TEXT BLOCK.
--- START ---

Employee satisfaction has struck an all-time low, according to a survey released by the Conference Board, a New York-based private research group. After surveying 5,000 U.S. households, the Conference Board found that more than half of all respondents disliked their current job.

As a result of their unhappiness, many people turn to their spirituality to find guidance in their job search and careers. Susan Britton Whitcomb, author of The Christian's Career Journey and a career coach for more than 20 years, has seen first-hand how often people rely on faith to resolve their career dilemmas and fuel their success.

"As a career coach, I've analyzed dozens of stories told by Christians in career transition and noticed a familiar pattern to their stories. It started with a sense of restlessness or boredom that prompted a period of exploring and seeking God for answers. This was followed by a certainty that God, indeed, was leading them toward something new in their careers," explains Whitcomb.

In her book, she discusses the significant role spirituality plays in a person's career journey and offers essential job search and success tips for finding one's calling in the workplace. The following are five of the 10 helpful tips she provides to help people make the smart career decisions that align with their faith:

1. Prepare to persevere. Exploring career options requires tenacity and time. During this phase, be open to new things--we don't know what we don't know.

2. Brainstorming is a team sport. Enlist the support of people who are miracle-minded, well-connected and strategic thinkers to help expand your career options.

--- END ---

AIM A.
Answer these questions about the article on faith and careers:
(i) How many U.S. households did the Conference Board survey?
(ii) How long has Susan Britton Whitcomb worked as a career coach?
(iii) According to the first tip, what does exploring career options require?
AIM B.
Write out the part of the article on faith and careers that opens with the words containing "Employee satisfaction has" and closes with "fuel their success.".

GIVEN ENTRIES.
--- START ---

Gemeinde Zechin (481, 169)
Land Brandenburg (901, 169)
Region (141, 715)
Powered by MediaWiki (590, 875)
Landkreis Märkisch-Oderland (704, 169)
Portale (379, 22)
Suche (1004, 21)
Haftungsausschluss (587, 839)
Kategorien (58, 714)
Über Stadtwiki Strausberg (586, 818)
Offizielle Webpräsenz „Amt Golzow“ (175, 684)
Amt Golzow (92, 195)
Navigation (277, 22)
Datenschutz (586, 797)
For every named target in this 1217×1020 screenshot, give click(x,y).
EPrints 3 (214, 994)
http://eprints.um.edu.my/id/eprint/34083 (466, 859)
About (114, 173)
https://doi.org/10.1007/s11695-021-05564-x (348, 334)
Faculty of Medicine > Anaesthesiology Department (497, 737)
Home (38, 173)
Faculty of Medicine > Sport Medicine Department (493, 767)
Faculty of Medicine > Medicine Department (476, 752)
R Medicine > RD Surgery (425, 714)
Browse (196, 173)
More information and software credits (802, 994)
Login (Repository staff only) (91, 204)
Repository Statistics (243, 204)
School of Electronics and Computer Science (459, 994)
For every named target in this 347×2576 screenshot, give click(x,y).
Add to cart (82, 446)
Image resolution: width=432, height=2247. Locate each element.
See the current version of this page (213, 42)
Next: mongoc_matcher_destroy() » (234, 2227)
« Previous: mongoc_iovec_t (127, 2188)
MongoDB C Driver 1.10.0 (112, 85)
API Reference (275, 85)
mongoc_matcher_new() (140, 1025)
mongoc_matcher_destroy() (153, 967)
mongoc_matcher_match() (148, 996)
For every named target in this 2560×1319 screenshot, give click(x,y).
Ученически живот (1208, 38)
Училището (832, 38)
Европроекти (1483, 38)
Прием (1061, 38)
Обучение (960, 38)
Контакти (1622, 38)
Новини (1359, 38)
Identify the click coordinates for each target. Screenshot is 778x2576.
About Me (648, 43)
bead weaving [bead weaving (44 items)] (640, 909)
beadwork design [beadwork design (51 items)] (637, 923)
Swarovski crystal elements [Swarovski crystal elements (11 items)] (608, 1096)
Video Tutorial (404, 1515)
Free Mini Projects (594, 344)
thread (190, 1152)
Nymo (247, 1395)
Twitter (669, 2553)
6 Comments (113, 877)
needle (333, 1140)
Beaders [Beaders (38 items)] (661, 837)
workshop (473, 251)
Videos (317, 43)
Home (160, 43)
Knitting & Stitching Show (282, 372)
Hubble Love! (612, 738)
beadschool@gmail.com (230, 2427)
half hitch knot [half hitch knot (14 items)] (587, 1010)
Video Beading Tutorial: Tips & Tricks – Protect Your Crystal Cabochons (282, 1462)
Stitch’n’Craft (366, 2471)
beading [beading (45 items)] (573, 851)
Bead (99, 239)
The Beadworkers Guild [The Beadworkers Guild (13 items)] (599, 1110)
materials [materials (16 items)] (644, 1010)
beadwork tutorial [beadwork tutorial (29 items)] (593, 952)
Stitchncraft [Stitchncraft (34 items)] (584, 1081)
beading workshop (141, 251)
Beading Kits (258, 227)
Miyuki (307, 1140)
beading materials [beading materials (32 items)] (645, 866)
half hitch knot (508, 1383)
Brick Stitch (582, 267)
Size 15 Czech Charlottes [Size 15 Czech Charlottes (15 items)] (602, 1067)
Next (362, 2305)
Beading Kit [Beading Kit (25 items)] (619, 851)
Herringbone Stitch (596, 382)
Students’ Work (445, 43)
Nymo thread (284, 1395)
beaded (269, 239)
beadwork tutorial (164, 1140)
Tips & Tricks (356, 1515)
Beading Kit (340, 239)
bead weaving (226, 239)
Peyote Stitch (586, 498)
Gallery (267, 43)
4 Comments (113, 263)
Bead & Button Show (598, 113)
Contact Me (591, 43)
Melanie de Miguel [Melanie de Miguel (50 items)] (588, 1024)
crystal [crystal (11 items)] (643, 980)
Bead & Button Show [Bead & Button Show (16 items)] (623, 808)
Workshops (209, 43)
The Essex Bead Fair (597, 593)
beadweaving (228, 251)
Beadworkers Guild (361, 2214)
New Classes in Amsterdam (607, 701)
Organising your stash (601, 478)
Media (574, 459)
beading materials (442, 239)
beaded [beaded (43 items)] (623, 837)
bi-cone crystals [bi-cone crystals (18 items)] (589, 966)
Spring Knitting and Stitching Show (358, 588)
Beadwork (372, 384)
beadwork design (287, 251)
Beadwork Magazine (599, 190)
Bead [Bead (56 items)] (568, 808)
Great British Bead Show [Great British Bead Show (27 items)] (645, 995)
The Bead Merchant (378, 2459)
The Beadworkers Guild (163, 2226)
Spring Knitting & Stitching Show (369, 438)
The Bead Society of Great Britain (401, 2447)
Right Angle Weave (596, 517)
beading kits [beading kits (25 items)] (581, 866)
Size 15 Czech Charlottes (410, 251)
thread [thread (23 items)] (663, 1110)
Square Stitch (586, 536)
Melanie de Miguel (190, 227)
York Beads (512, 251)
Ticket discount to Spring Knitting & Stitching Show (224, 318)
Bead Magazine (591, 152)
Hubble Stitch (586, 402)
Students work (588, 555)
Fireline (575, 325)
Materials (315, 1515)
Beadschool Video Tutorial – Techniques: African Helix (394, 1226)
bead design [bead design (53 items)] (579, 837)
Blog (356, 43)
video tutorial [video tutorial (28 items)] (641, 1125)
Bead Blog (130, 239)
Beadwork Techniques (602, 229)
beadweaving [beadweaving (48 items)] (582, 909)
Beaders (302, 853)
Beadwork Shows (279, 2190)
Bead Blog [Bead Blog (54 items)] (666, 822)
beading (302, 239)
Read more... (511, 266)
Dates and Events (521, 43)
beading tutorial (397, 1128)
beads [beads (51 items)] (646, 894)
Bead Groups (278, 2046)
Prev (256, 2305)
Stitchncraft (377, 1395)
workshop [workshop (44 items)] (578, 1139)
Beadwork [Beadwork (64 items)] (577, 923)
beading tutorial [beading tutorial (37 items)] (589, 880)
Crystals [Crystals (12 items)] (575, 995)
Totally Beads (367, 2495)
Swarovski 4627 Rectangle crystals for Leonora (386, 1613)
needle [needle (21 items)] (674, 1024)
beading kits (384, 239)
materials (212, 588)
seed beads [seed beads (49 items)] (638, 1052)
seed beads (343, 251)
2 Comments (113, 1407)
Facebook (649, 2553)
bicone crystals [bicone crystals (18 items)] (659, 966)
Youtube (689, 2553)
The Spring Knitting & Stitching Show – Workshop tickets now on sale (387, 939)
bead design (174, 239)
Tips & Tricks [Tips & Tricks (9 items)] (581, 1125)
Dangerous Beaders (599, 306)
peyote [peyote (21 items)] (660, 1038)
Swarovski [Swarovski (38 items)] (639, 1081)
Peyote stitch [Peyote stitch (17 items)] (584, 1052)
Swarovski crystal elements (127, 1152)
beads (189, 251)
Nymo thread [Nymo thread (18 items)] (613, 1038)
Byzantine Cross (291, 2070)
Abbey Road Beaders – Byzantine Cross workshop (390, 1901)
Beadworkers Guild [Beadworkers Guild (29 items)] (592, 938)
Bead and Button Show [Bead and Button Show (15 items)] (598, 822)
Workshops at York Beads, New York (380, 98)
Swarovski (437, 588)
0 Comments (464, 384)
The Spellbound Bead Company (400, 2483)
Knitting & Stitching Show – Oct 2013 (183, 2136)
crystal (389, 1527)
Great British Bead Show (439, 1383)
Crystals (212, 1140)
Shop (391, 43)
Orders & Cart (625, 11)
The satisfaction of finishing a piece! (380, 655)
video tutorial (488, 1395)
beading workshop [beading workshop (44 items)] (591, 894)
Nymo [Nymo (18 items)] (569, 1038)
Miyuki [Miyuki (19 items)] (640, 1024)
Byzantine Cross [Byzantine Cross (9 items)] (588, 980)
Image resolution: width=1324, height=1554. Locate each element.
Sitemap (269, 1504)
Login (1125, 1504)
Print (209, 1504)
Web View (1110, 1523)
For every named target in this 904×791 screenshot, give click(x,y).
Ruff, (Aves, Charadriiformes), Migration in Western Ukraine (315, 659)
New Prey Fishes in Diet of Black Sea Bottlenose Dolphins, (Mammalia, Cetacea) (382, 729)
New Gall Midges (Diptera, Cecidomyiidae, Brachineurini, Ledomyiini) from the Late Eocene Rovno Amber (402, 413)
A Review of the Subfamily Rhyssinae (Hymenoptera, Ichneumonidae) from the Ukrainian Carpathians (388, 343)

--- END ---

RIGHT ANSWER A.
(i) 5,000
(ii) More than 20 years
(iii) Tenacity and time

RIGHT ANSWER B.
Employee satisfaction has struck an all-time low, according to a survey released by the Conference Board, a New York-based private research group. After surveying 5,000 U.S. households, the Conference Board found that more than half of all respondents disliked their current job.

As a result of their unhappiness, many people turn to their spirituality to find guidance in their job search and careers. Susan Britton Whitcomb, author of The Christian's Career Journey and a career coach for more than 20 years, has seen first-hand how often people rely on faith to resolve their career dilemmas and fuel their success.